Son,
You know, Helsinki in November is not heaven on Earth. It’s dark most of the day and even when the sun is supposed to get up, you’d never know because you’ll never see it. It’s probably cold, too. And windy. It rains … unless it’s snowing, but these days, it’ll probably rain. Unless it rained yesterday and then it got cold overnight and the sidewalks turned into skating rinks.
Well, you’ve seen it.
And the worst part of it all is that before it gets better, things get worse. The days get even shorter and the weather even colder so that by the 22nd, with another month to go until the winter solstice, you’re just about ready to go into hibernation.
And yet, one of those late November days in Helsinki changed my life, made everything better, and brought sunshine into our life. Mine and Mom’s.
You were born. In the middle of the night, on this day, eighteen years ago.
That day obviously wasn’t about me. I woke up to Mom gently telling me that it was time to go to the hospital. It was early in the morning, and we had been told that there’s no rush, giving birth would take time, so I told her we should eat breakfast first. So we did.
After breakfast, I pulled my rubber boots on and we walked the three, four blocks from our apartment to the hospital, a route we had test walked a few days earlier. In hindsight, it was smart of us to have breakfast before we left because I didn’t get any food at the hospital – in this movie, I was an extra – and whatever the “pasta” dish Mom got was supposed to be, it wasn’t.
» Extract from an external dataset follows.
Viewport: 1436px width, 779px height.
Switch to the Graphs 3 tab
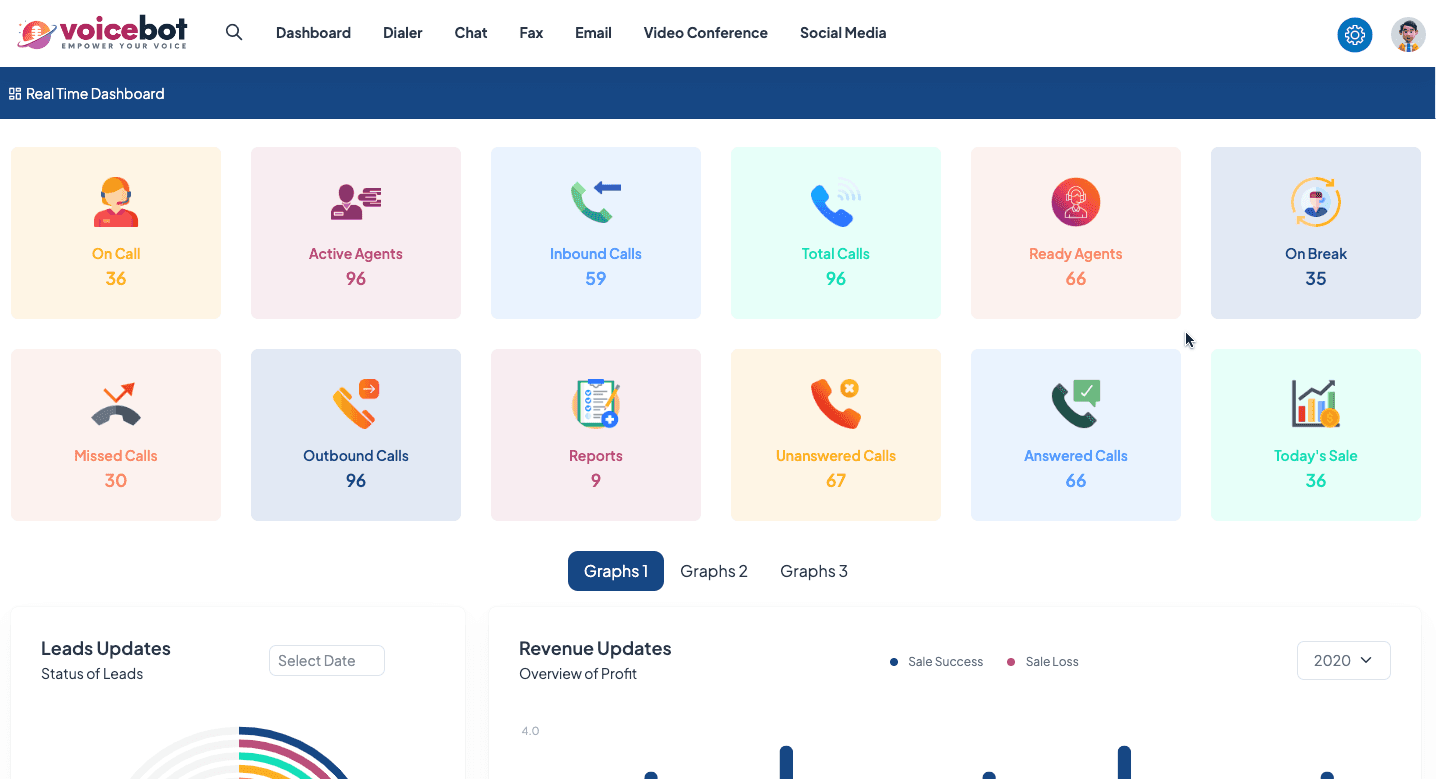click(814, 571)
Twenty hours later, I was ushered into a small room adjacent to the actual delivery room, and I sat there and watched the nurses take care of Mom, feeling as a spectator in my life. But when they time came, I was there, by her side and witnessed the birth.
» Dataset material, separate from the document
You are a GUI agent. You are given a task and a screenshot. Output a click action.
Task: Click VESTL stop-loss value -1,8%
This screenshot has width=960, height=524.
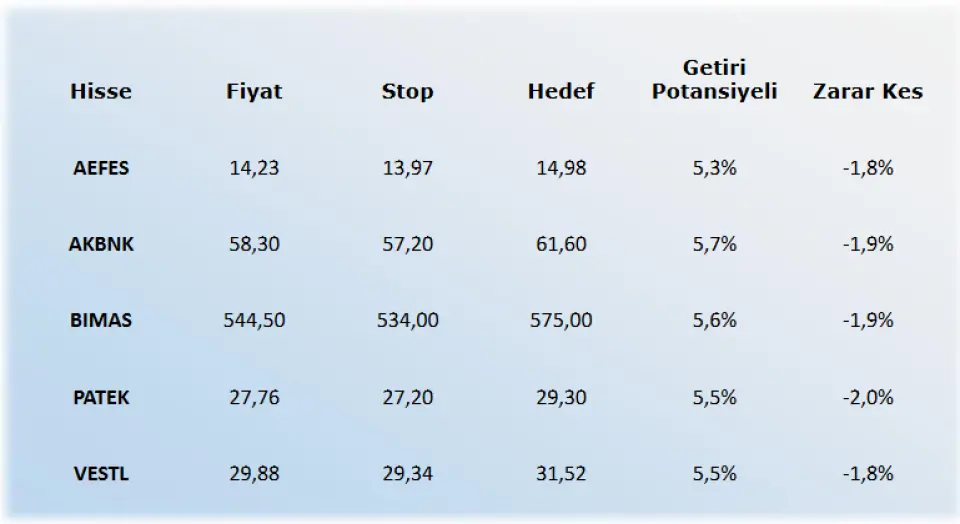(867, 473)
About a half hour later, I sat on a stool next to your small bed, and I looked at you, all tiny and slightly yellow, with a small hat covering your small head. And I became Dad right away. Never has there been a prouder customer at a McDonald’s drive-thru window than I was that night as I walked home to get some sleep.
And never has an air traveler boarded a plane as proudly as I did three weeks later when we flew to Stockholm to show you to your Swedish relatives.
I can still feel how much you weighed when I held you in my arms as we walked to the back of the plane. And the feeling of having a slightly heavier kid on my shoulders in a Native American headdress. And the feeling of picking you up from our bed and carrying you to yours.
Don’t worry, I won’t try to pick you up now. Just saying that it’s in my muscle memory, and it’ll stay there.
Hey, remember when you got to be the President at your school’s Independence Day celebration? What about the time we drove 300km early one morning so you’d make it back in time for the Lego Swedish championship? Good times.
And our trip to Oslo? Chateaubriand? Man, you have an expensive taste. And all those trips when you were a part of that comedy show? Me, I was always way back, bursting out of pride. Just like I was when your teacher was praising your English to me and when you kick start your bike at 5am to go to work.
I guess I should confess that even when we have our long discussions and debates about the world, a large part of me is always just proud of how smart and knowledgable you are. (The rest of me is trying to find more facts from Wikipedia).
You are a talented, smart, funny, caring, and witty human being.
There’s nothing you can’t do so choose wisely.
Mom and I will be here, cheering you on.